Diálogo do capítulo de terça-feira (13/08) de "Saramandaia", entre Aristóbulo (Gabriel Braga Nunes) e sua mãe Dona Pupú (Aracy Balabanian):
– Você sempre foi muito amado!
– Amado, mamãe? Por que todo mundo foge de mim?
– Sua família te ama, meu filho!
– Mas e a minha maldição? Será que alguém, algum dia, será capaz de amar o monstro que existe dentro de mim?
– Nós te amamos como você é! A sua natureza é assim. O homem tem valor pelo seu caráter, pela honestidade. Você é um homem de valor! Você tem que se aceitar como você é! Você tem que se amar como você é!
– Eu só queria que a minha vida fosse mais fácil, mamãe. Eu só queria sofrer um pouco menos.
Bole-Bole representa um microcosmo de nossa sociedade, em que o diferente é visto com reserva pela coletividade, enquanto as esquisitices individuais permanecem salvaguardadas nos lares ou dentro de cada indivíduo. O dilema de não ser aceito também permeia o personagem João Gibão (Sérgio Guizé), o pavão mysteriozo da história que tem vergonha de assumir que possui asas.
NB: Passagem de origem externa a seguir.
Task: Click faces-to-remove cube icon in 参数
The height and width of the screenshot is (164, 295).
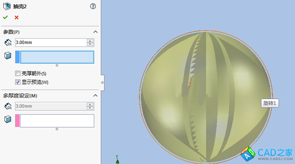Action: (8, 55)
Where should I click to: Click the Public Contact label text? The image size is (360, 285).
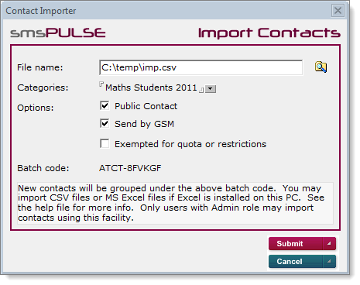point(146,106)
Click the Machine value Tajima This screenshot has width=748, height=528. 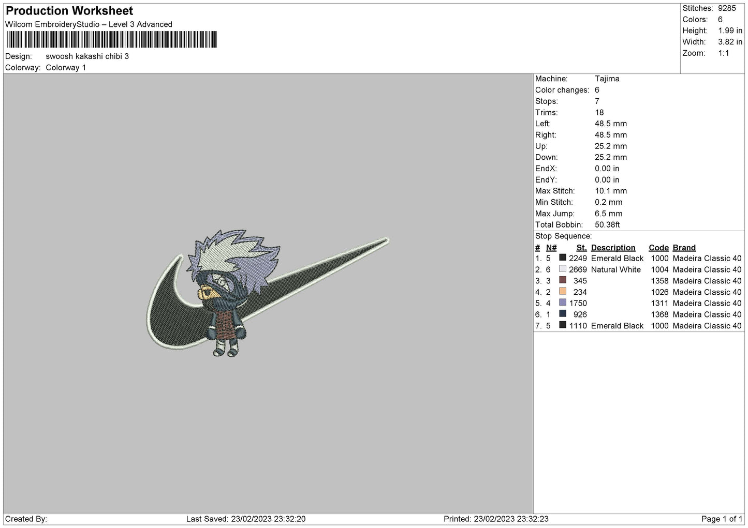pyautogui.click(x=607, y=79)
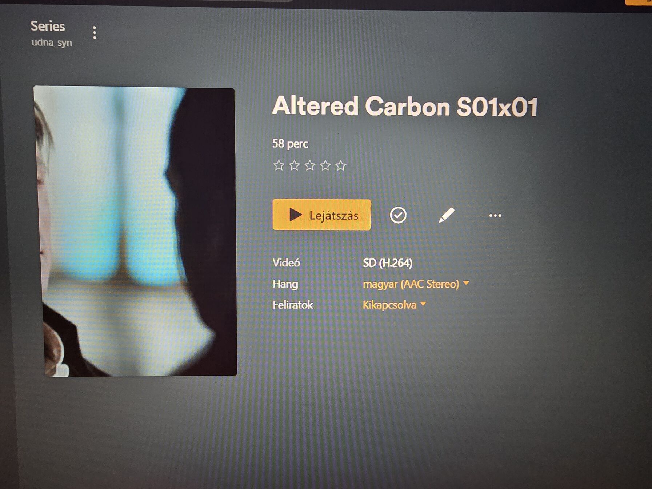This screenshot has width=652, height=489.
Task: Rate the episode four stars
Action: pos(325,165)
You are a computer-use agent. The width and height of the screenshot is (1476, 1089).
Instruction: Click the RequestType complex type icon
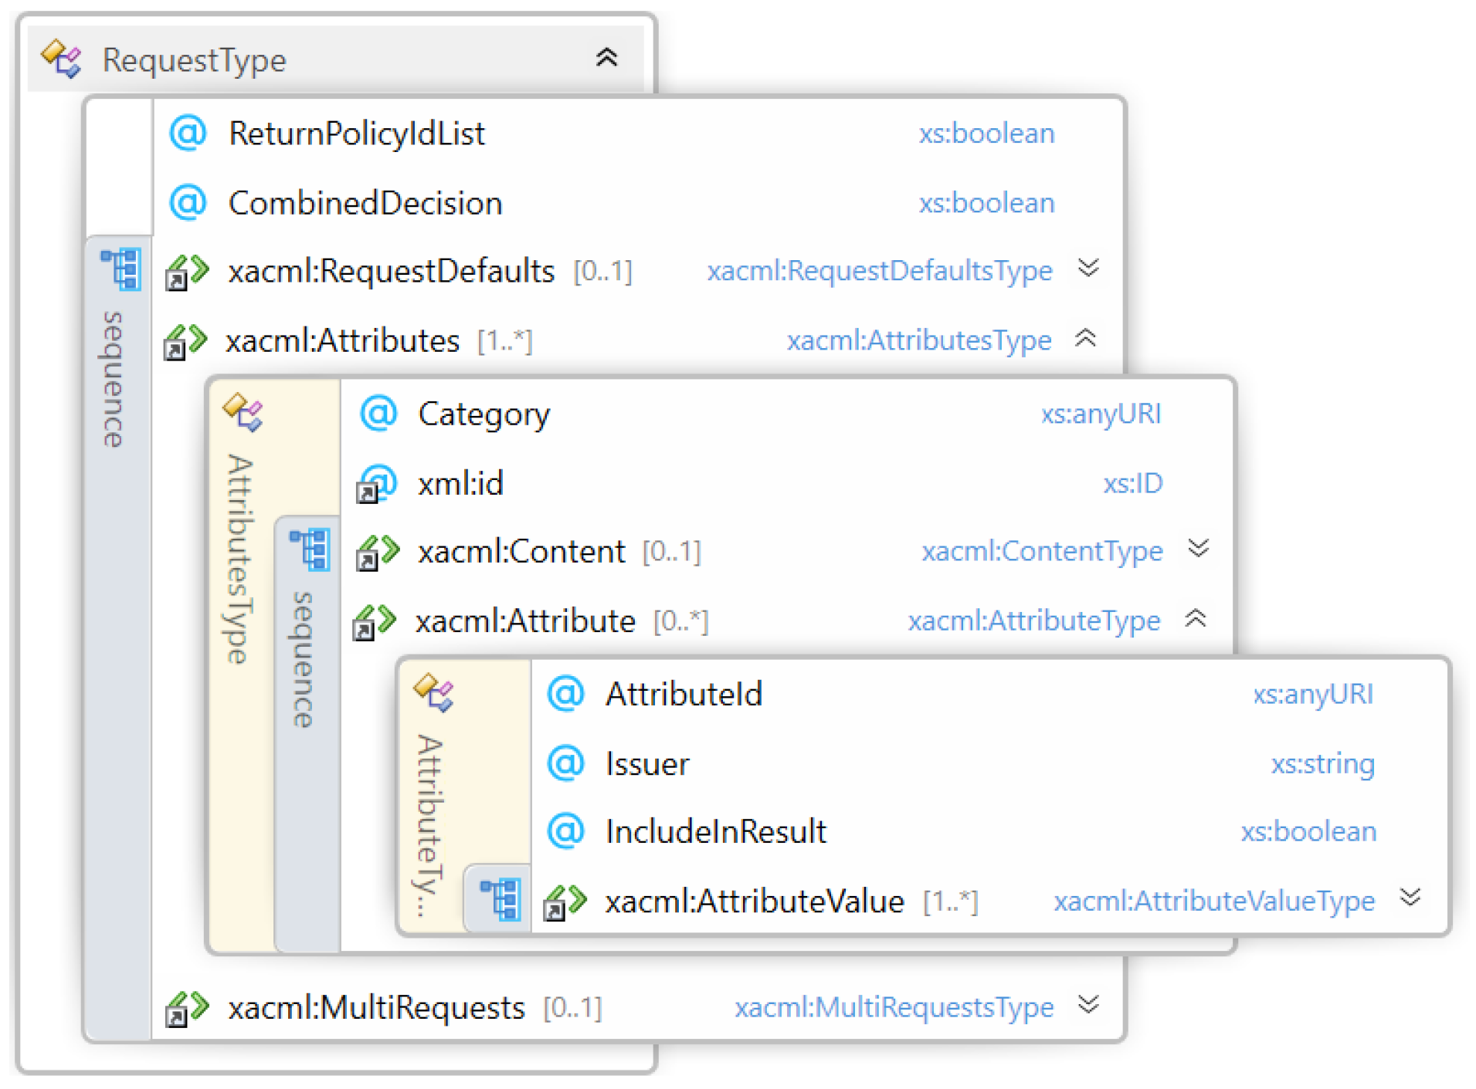point(61,59)
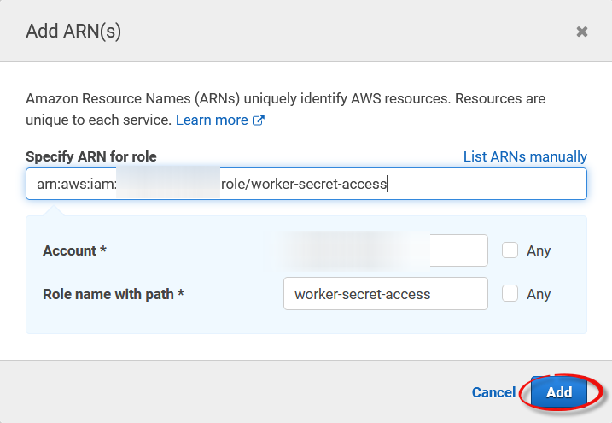This screenshot has width=612, height=423.
Task: Close the Add ARN(s) dialog with the X
Action: click(582, 32)
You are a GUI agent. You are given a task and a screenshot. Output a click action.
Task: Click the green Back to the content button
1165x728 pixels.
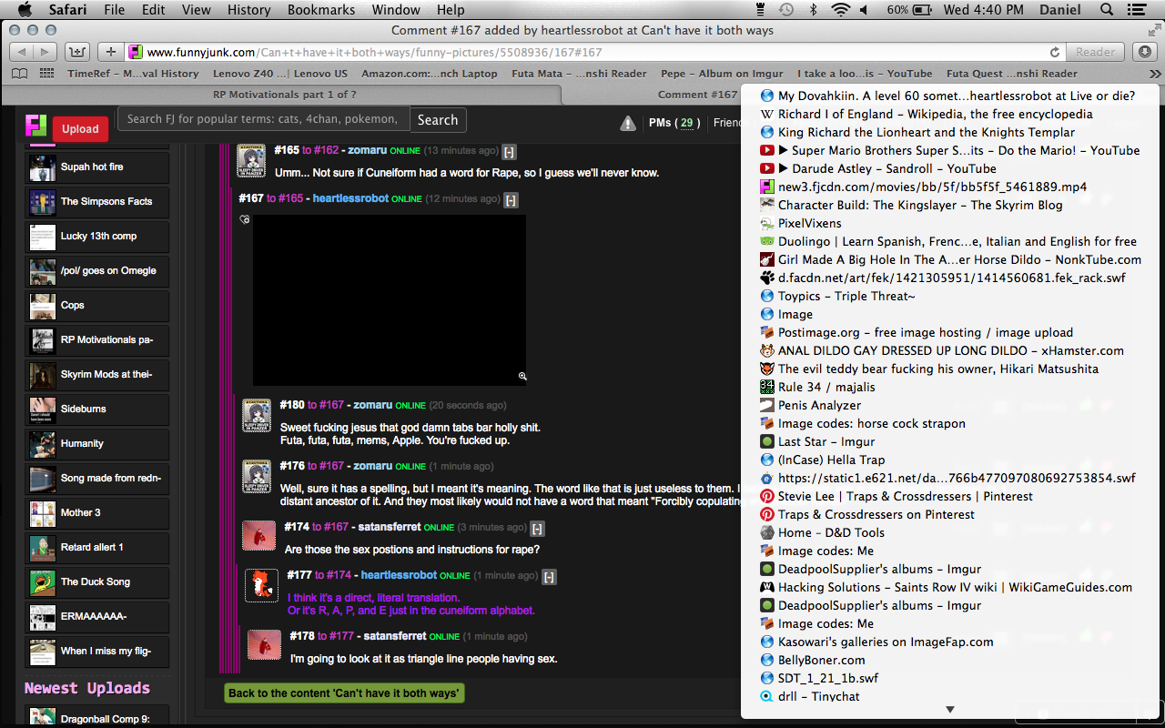pos(344,693)
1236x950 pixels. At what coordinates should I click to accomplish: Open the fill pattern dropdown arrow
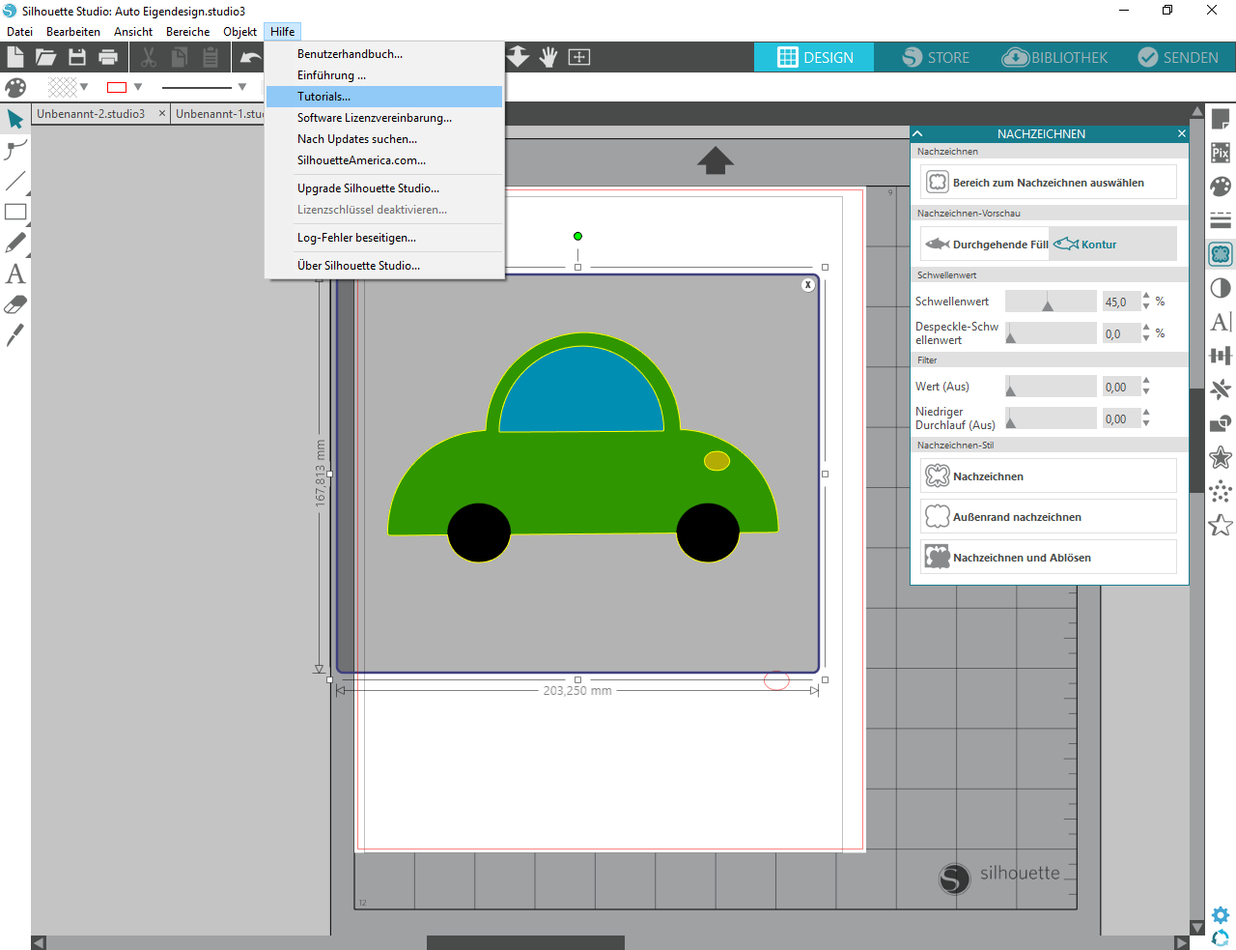[x=84, y=87]
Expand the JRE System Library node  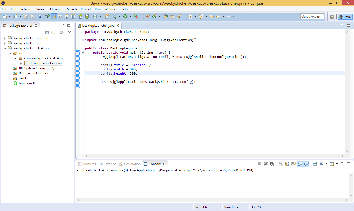point(11,68)
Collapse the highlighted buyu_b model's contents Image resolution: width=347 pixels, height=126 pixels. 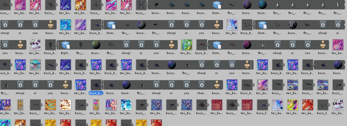click(x=102, y=85)
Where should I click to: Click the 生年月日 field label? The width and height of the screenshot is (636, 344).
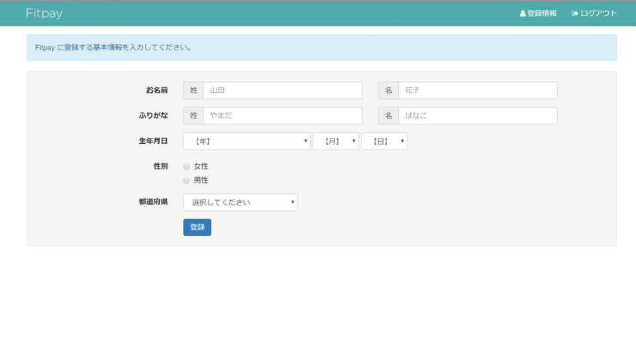pos(153,141)
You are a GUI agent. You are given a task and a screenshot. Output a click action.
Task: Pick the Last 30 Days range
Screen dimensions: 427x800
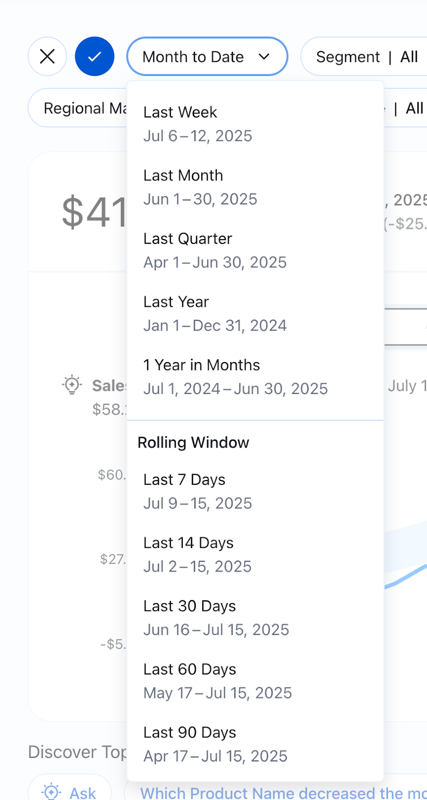[x=216, y=617]
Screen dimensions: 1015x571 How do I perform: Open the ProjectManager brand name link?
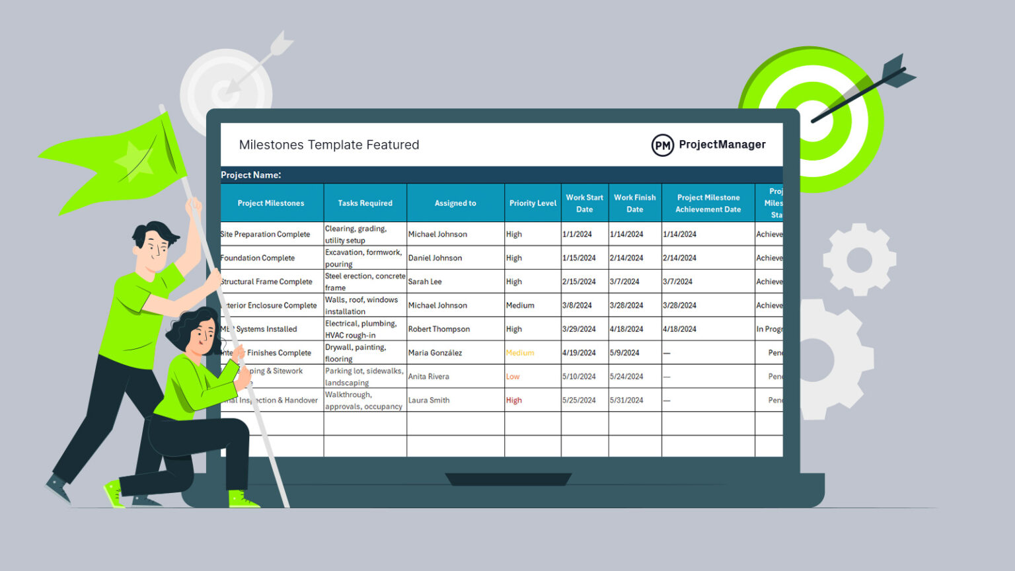722,144
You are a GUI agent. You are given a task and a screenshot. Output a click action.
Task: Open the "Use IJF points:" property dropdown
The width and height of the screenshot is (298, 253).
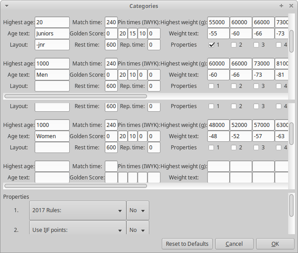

Em tempos de manifestações populares (já retratadas no contexto da novela) e um novo olhar sobre a tolerância, o roteiro de Ricardo Linhares não precisa nem ser subliminar. A metáfora do homem que escondia de todos ser um lobisomem (ou o que possui asas) com medo de não ser aceito pela normatividade, pode se aplicar a muitos casos, desde a intolerância ao homossexual até à intolerância religiosa.